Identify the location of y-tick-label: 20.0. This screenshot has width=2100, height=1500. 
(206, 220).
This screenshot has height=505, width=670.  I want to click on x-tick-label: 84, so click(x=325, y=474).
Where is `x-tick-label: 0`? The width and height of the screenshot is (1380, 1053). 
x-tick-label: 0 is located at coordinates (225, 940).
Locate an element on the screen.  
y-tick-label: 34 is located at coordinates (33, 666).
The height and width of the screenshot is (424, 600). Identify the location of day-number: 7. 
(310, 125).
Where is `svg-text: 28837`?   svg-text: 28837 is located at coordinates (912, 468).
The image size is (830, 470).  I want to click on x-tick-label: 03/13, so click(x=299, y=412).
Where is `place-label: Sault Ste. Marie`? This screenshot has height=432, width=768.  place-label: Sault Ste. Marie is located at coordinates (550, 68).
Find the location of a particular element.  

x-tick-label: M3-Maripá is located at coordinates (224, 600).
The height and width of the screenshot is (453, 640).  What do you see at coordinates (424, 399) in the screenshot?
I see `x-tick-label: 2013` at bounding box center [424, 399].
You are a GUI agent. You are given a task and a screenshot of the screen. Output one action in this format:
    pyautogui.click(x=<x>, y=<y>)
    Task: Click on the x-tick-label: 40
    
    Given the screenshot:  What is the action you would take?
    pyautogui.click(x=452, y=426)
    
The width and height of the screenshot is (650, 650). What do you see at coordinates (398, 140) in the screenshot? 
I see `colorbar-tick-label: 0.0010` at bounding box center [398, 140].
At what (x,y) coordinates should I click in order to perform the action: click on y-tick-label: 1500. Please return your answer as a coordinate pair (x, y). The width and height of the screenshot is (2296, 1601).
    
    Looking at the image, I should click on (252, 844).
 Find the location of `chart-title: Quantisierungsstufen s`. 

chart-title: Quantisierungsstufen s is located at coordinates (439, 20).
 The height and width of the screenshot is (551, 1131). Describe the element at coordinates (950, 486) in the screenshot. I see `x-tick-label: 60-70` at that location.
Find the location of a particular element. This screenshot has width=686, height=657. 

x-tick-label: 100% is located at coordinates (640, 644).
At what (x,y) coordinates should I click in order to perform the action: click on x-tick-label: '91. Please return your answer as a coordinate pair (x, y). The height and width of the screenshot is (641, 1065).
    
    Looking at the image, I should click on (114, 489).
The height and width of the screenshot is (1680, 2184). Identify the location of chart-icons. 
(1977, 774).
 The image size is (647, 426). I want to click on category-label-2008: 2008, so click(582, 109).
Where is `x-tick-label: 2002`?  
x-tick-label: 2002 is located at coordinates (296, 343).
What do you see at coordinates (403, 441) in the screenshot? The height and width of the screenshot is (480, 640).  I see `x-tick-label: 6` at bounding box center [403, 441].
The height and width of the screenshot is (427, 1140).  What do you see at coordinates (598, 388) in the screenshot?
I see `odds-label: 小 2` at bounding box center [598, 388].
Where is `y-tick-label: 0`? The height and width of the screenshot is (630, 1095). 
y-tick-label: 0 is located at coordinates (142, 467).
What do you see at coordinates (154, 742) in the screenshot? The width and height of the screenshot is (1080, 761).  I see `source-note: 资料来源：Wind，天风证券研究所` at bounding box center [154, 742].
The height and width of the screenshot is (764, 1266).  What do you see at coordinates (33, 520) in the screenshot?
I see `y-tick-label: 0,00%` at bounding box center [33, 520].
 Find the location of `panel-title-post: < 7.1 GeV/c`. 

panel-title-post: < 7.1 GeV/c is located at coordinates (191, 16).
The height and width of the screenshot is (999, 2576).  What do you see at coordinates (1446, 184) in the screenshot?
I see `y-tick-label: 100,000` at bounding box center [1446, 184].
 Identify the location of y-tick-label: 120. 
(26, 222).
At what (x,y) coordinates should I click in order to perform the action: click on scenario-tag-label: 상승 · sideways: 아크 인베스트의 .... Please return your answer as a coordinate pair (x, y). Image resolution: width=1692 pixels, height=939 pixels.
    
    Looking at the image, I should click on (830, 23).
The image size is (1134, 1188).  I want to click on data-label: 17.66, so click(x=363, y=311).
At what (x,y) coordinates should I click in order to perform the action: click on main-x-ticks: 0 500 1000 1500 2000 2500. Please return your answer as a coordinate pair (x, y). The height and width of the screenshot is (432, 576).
::::
PROBLEM STATEMENT:
Convert every line of the data above into a Markdown table with two columns, Row and Entry. Number the lines in order and skip any blank ones.

SOLUTION TO THE EXERCISE:
| Row | Entry |
|---|---|
| 1 | Identify the location of y-tick-label: 20.0. This screenshot has width=2100, height=1500.  |
| 2 | (206, 220). |
| 3 | This screenshot has height=505, width=670.  I want to click on x-tick-label: 84, so click(x=325, y=474). |
| 4 | Where is `x-tick-label: 0`? The width and height of the screenshot is (1380, 1053).  |
| 5 | x-tick-label: 0 is located at coordinates (225, 940). |
| 6 | Locate an element on the screen.   |
| 7 | y-tick-label: 34 is located at coordinates (33, 666). |
| 8 | The height and width of the screenshot is (424, 600). Identify the location of day-number: 7.  |
| 9 | (310, 125). |
| 10 | Where is `svg-text: 28837`?   svg-text: 28837 is located at coordinates (912, 468). |
| 11 | The image size is (830, 470).  I want to click on x-tick-label: 03/13, so click(x=299, y=412). |
| 12 | Where is `place-label: Sault Ste. Marie`? This screenshot has height=432, width=768.  place-label: Sault Ste. Marie is located at coordinates (550, 68). |
| 13 | Find the location of a particular element.   |
| 14 | x-tick-label: M3-Maripá is located at coordinates (224, 600). |
| 15 | The height and width of the screenshot is (453, 640).  What do you see at coordinates (424, 399) in the screenshot? |
| 16 | I see `x-tick-label: 2013` at bounding box center [424, 399]. |
| 17 | You are a GUI agent. You are given a task and a screenshot of the screen. Output one action in this format: |
| 18 |     pyautogui.click(x=<x>, y=<y>) |
| 19 |     Task: Click on the x-tick-label: 40 |
| 20 |     Given the screenshot:  What is the action you would take? |
| 21 |     pyautogui.click(x=452, y=426) |
| 22 | The width and height of the screenshot is (650, 650). What do you see at coordinates (398, 140) in the screenshot?  |
| 23 | I see `colorbar-tick-label: 0.0010` at bounding box center [398, 140]. |
| 24 | At what (x,y) coordinates should I click in order to perform the action: click on y-tick-label: 1500. Please return your answer as a coordinate pair (x, y). The width and height of the screenshot is (2296, 1601). |
| 25 |     Looking at the image, I should click on (252, 844). |
| 26 |  Find the location of `chart-title: Quantisierungsstufen s`.  |
| 27 | chart-title: Quantisierungsstufen s is located at coordinates (439, 20). |
| 28 |  The height and width of the screenshot is (551, 1131). Describe the element at coordinates (950, 486) in the screenshot. I see `x-tick-label: 60-70` at that location. |
| 29 | Find the location of a particular element. This screenshot has width=686, height=657.  |
| 30 | x-tick-label: 100% is located at coordinates (640, 644). |
| 31 | At what (x,y) coordinates should I click in order to perform the action: click on x-tick-label: '91. Please return your answer as a coordinate pair (x, y). The height and width of the screenshot is (641, 1065). |
| 32 |     Looking at the image, I should click on (114, 489). |
| 33 | The height and width of the screenshot is (1680, 2184). Identify the location of chart-icons.  |
| 34 | (1977, 774). |
| 35 |  The image size is (647, 426). I want to click on category-label-2008: 2008, so click(582, 109). |
| 36 | Where is `x-tick-label: 2002`?   |
| 37 | x-tick-label: 2002 is located at coordinates (296, 343). |
| 38 | What do you see at coordinates (403, 441) in the screenshot? The height and width of the screenshot is (480, 640).  I see `x-tick-label: 6` at bounding box center [403, 441]. |
| 39 | The height and width of the screenshot is (427, 1140).  What do you see at coordinates (598, 388) in the screenshot? |
| 40 | I see `odds-label: 小 2` at bounding box center [598, 388]. |
| 41 | Where is `y-tick-label: 0`? The height and width of the screenshot is (630, 1095).  |
| 42 | y-tick-label: 0 is located at coordinates (142, 467). |
| 43 | What do you see at coordinates (154, 742) in the screenshot? The width and height of the screenshot is (1080, 761).  I see `source-note: 资料来源：Wind，天风证券研究所` at bounding box center [154, 742]. |
| 44 | The height and width of the screenshot is (764, 1266).  What do you see at coordinates (33, 520) in the screenshot? |
| 45 | I see `y-tick-label: 0,00%` at bounding box center [33, 520]. |
| 46 |  Find the location of `panel-title-post: < 7.1 GeV/c`.  |
| 47 | panel-title-post: < 7.1 GeV/c is located at coordinates (191, 16). |
| 48 | The height and width of the screenshot is (999, 2576).  What do you see at coordinates (1446, 184) in the screenshot? |
| 49 | I see `y-tick-label: 100,000` at bounding box center [1446, 184]. |
| 50 |  Identify the location of y-tick-label: 120.  |
| 51 | (26, 222). |
| 52 | At what (x,y) coordinates should I click in order to perform the action: click on scenario-tag-label: 상승 · sideways: 아크 인베스트의 .... Please return your answer as a coordinate pair (x, y). Image resolution: width=1692 pixels, height=939 pixels. |
| 53 |     Looking at the image, I should click on (830, 23). |
| 54 | The image size is (1134, 1188).  I want to click on data-label: 17.66, so click(x=363, y=311). |
| 55 | At what (x,y) coordinates should I click in order to perform the action: click on main-x-ticks: 0 500 1000 1500 2000 2500. Please return your answer as a coordinate pair (x, y). The height and width of the screenshot is (432, 576). |